Although the faces of extrasolar planets will not be spatially-resolved in the foreseeable future, their rotational and orbital motions produce detectable changes in color and brightness. Ford, Seager & Turner (2001) used simulations of Earth to show that the changing colors of its disk-integrated reflected light encode information about continents, oceans, and clouds. The inverse problem—inferring the surface geography of a planet based on time-resolved photometry—is much more daunting than the forward problem and at first blush looked intractable. However, cracking the “exo-cartography” inverse problem is a worthy challenge because it offers important clues about planet formation, evolution, and climate—foremost areas of research in planetary science. This is also a timely problem, because reflected light from short-period planets can now be measured, and high-contrast imaging projects are poised to extend this approach to cooler planets.
In recent years, progress in exo-cartography has been made by taking on small parts of the problem in isolation. Members of our team have demonstrated how disk-integrated reflected light curves can be analyzed to obtain a planet’s rotation rate, spin-orientation, surface geography, cloud distribution, and spectra of surfaces. These successes have led exo-cartography to be a primary science driver of next-generation direct-imaging missions (NY Times, 17/02/2014). But the full inverse problem is more challenging than the sum of its parts and that is what our ISSI International Team proposes to tackle.
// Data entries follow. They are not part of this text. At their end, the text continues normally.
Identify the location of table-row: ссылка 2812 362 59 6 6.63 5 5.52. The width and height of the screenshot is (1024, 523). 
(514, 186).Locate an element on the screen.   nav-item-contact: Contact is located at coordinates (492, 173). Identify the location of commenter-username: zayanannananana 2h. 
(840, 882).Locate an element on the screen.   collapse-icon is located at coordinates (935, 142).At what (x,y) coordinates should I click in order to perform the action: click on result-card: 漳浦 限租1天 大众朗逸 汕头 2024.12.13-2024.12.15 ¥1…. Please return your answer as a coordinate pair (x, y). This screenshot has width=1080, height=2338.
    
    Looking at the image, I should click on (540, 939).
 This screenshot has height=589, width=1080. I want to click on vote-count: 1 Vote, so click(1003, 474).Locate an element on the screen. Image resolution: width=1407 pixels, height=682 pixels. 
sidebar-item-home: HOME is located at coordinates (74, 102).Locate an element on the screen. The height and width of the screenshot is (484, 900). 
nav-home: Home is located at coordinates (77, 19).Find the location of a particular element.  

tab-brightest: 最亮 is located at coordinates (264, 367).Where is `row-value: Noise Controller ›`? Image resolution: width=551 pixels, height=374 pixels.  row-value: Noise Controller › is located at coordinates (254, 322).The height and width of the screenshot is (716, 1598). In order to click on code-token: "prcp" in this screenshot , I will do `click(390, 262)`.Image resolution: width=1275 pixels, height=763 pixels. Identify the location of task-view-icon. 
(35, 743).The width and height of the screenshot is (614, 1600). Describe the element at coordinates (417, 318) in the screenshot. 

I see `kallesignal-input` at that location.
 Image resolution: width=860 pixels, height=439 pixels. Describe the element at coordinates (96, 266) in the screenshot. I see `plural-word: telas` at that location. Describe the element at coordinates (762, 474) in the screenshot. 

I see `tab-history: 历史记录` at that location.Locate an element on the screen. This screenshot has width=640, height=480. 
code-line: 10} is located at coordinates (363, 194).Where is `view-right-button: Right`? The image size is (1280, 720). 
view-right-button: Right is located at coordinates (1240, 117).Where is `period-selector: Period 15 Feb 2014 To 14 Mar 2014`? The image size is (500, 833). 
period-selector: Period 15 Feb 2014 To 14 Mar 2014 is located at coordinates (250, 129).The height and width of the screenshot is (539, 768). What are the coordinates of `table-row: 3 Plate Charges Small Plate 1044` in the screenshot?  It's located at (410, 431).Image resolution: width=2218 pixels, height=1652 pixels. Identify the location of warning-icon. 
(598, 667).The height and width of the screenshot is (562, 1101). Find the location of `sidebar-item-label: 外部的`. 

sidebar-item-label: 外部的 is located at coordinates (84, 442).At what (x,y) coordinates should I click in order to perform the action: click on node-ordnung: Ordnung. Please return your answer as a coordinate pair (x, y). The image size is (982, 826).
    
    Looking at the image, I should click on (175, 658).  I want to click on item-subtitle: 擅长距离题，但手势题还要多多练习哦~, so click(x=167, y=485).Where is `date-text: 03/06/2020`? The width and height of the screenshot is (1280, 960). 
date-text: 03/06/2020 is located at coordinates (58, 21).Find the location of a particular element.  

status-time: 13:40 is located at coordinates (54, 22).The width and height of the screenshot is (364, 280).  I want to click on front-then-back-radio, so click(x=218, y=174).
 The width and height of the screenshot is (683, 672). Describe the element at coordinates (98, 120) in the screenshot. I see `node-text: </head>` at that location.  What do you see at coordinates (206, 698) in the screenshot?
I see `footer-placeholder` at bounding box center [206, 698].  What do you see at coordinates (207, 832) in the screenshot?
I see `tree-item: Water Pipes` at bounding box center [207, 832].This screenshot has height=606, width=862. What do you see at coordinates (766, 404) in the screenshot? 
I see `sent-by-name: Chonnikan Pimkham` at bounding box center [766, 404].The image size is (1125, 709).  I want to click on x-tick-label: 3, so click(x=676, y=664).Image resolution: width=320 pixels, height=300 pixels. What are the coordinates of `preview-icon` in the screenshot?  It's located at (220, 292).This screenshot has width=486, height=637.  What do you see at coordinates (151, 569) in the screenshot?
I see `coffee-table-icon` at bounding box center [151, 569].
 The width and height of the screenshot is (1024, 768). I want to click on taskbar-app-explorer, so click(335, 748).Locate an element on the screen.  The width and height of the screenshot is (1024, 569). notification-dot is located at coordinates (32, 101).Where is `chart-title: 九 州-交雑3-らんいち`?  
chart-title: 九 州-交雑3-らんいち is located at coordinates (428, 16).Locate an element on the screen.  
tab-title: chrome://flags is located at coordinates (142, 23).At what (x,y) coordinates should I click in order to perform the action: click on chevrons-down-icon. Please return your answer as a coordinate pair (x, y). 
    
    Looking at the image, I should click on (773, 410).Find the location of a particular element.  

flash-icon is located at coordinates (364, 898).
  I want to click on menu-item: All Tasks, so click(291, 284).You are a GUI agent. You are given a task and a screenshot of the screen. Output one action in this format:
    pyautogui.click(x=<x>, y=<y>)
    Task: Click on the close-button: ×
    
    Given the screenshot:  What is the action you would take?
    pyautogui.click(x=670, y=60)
Our team will take a huge step forward by combining the major advances of the last decade. We will 1) construct a suite of full-physics simulated reflected lightcurves of exoplanets using the Virtual Planetary Laboratory’s Earth model, and 2) attempt to infer the planetary properties in a blind fashion by analyzing these lightcurves with a variety of inverse methods including a Markov Chain Monte Carlo. We will also set intermediate “data challenges” to better understand which assumptions are most critical to the retrieval exercise. The results of our collaboration will be published in one or more peer-reviewed papers, and our lightcurves and inverse models will be made publicly available to serve as a benchmark for future efforts.